2.With different hours:
With the same concentration of salicylic acid, we also measured the change of fluorescence intensity over time. It can be seen from the figure 3. that within 3 to 22 hours after the addition of salicylic acid, the fluorescence intensity increases successively. But it mostly stops increasing at 24 hours.
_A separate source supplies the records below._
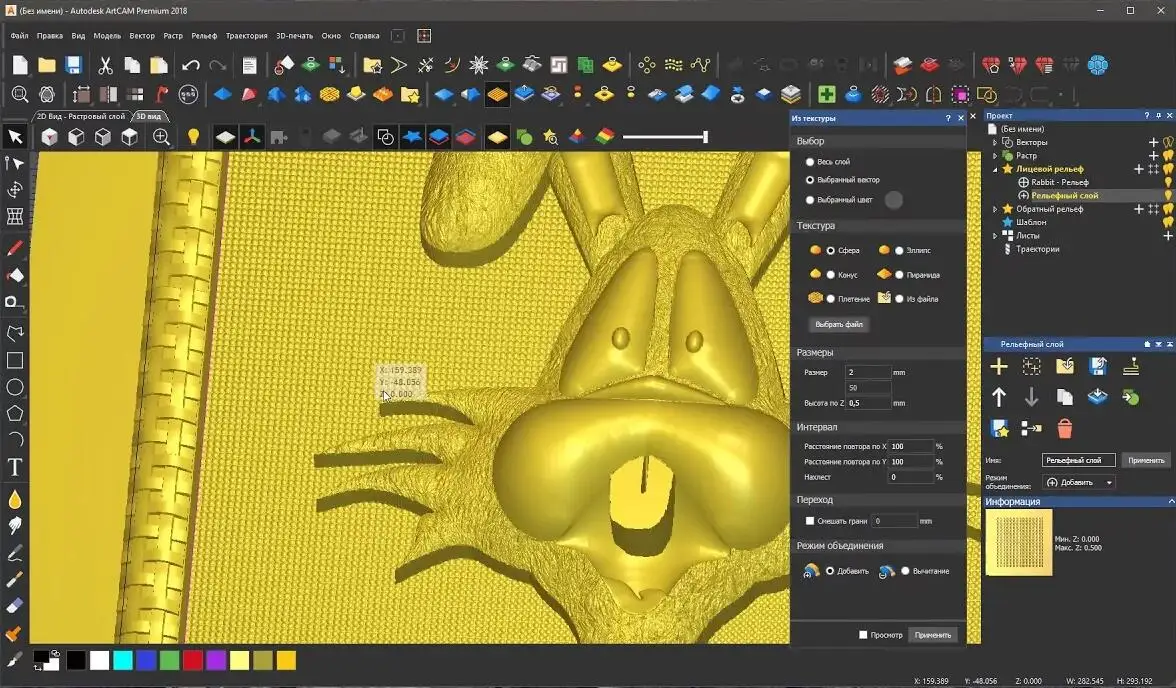1176x688 pixels.
Task: Select the Text tool in the left toolbar
Action: pos(14,465)

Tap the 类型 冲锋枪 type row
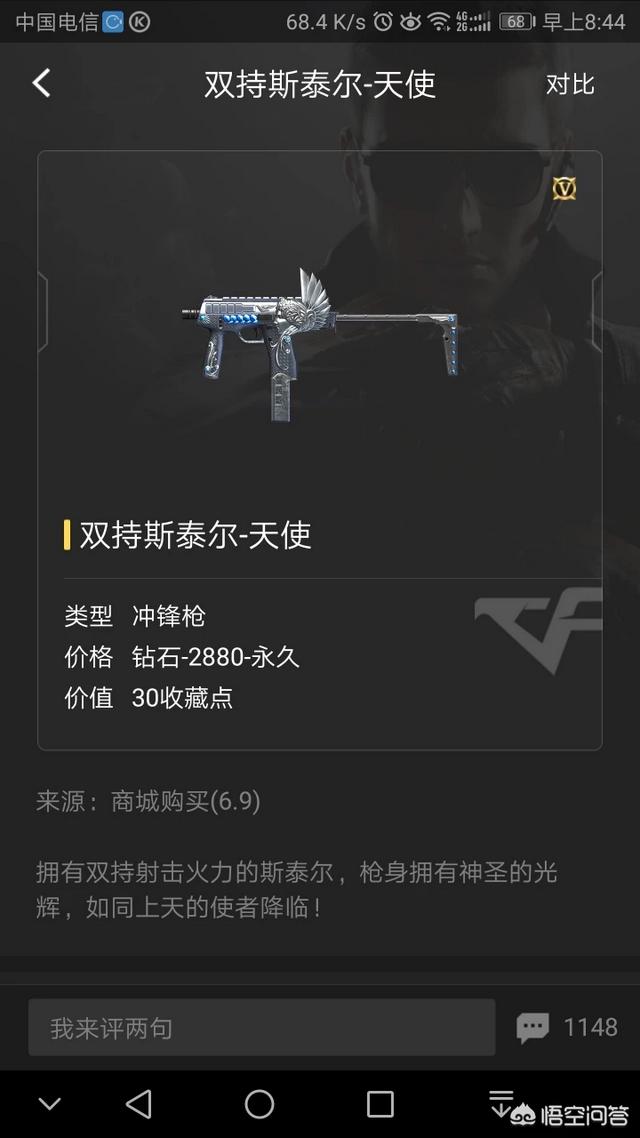click(135, 616)
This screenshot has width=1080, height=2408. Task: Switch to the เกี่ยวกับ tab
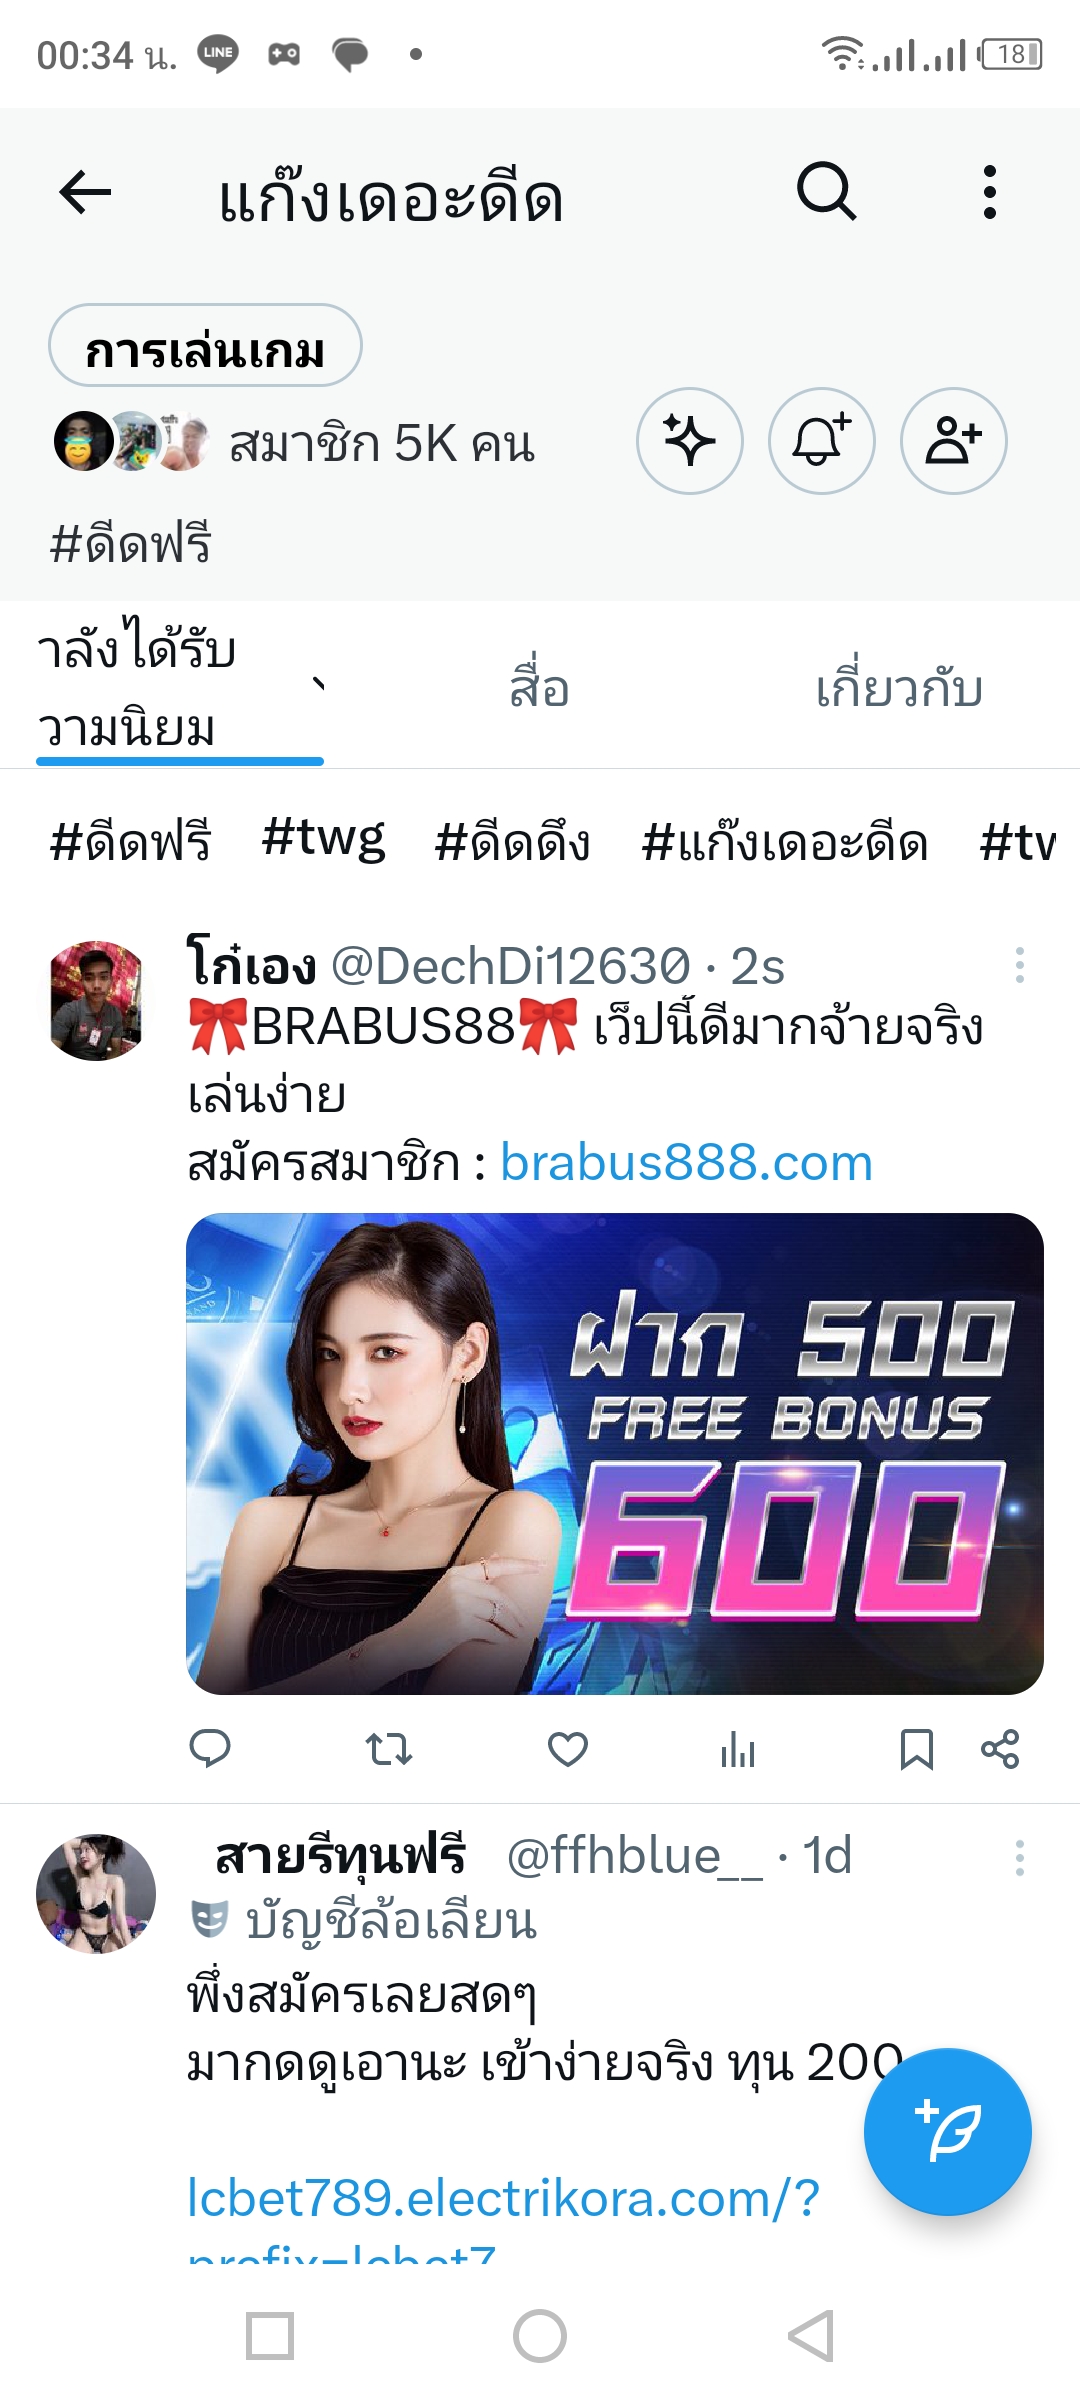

The mechanism we created did work out well, and the expressions of EGFP protein was detected. This proves that the potential of the bio-sensor system we made is effective,. The two factors we examined are the most convenient, and available test we could conduct. For the concentration of salicylic acid, we found out that at 100 μM, it shows the highst fluorescence intensity. This means that the system works the best in that range of salicylic acid concentration. For the time after addition of salicylic acid, the highst fluorescence unit is shown at 22 hours, the trend is mainly increasing. But after 22 hours, it is decreasing. It is best to leave the mechanism for 15-22 hours after the addition of salicylic acid so it can show the most effective results.
Improvement
The composite part BBa_K3524005 of rephos project was improved based on the composite part BBa_K1769003 of the NYMU-Taipei igem team. The BBa_K1769003 part is a salicylic acid biosensor and there is an inducible promoter with GFP response as reporter. The GFP is also used as a reporter in our part BBa_K3524005, when salicylic acid was added in the culture, we can detect the expression of EGFP. Besides, we did some modification: transcription factor NahR and Psal promoter are added in front of the EGFP gene. NahR can specifically bind to salicylic acid to activate the Psal promoter.
Besides, chassis engineering bacteria E. coli is replaced by Tatumella citrea, which can provide phosphorus for crops. The engineering Tatumella citrea can commensalism with crops when crops rhizospheres secrete salicylic acid.
Refernce
[1] Whitelaw, M.a. “Growth Promotion of Plants Inoculated with Phosphate-Solubilizing Fungi.” Advances in Agronomy, 1999, pp. 99–151., doi:10.1016/s0065-2113(08)60948-7.
[2] Bar-Yosef, B., et al. “Pseudomonas Cepacia-Mediated Rock Phosphate Solubilization in Kaolinite and Montmorillonite Suspensions.” Soil Science Society of America Journal, vol. 63, no. 6, 1999, pp. 1703–1708., doi:10.2136/sssaj1999.6361703x.